AUTOANTIBODIES TO ADRENAL CORTEX AND TO 21-OH Definition and Methods of Detection Adrenal Cortex Autoantibodies ACA are organ-specific but not species-specific immunoglobulins that have the ability to react with all three layers of the normal adrenal cortex (see Figure 50.1 in the Color Plates section at the end of the book), although rarely reactivity with only one or two of the three adrenocortical layers is also observed [1, 2]. ACA are usually of IgG1  IgG2 and IgG4 subclasses, they are complement fixing, with titres varying from 1:1 to 1:2560 [1, 2]. ACA were discovered in 1957 by complement-fixation test using adrenal cortex extracts [1, 2] and in 1962 the indirect IFT on unfixed cryostatic human and animal adrenal sections was developed for routine detection and measurements of ACA [1, 2]. The incubation of ACA-positive sera with purified human recombinant 21-OH resulted in the loss of ACA reactivity, confirming the specificity of 21-OH as a target for ACA [1, 2].
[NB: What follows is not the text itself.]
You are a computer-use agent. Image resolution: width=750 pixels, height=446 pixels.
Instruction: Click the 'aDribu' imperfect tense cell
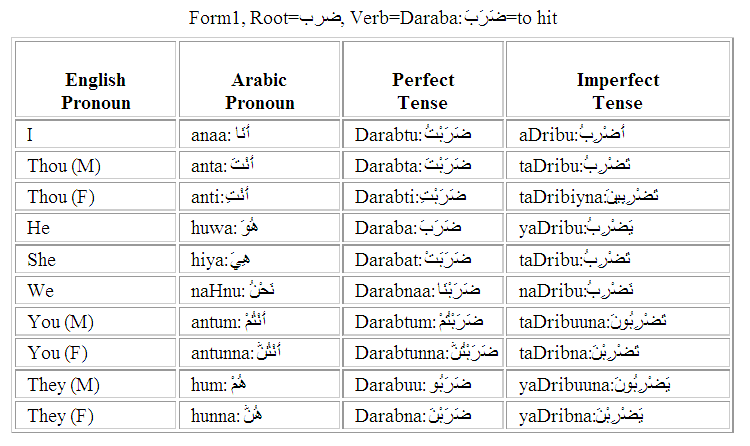tap(618, 134)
21-Hydroxylase Autoantibodies 21-OHAbs were discovered in 1992 using native or recombinant 21-OH preparations in Western blotting analysis and in 1995 an IPA for measurement of 21-OHAbs using 35 S-labelled 21-OH expressed in an in vitro transcription/translation system was developed [1, 2]. Since 1997 a convenient and sensitive IPA based on 125 I-labelled recombinant human 21-OH produced in yeast has become available in a kit format for routine use [12].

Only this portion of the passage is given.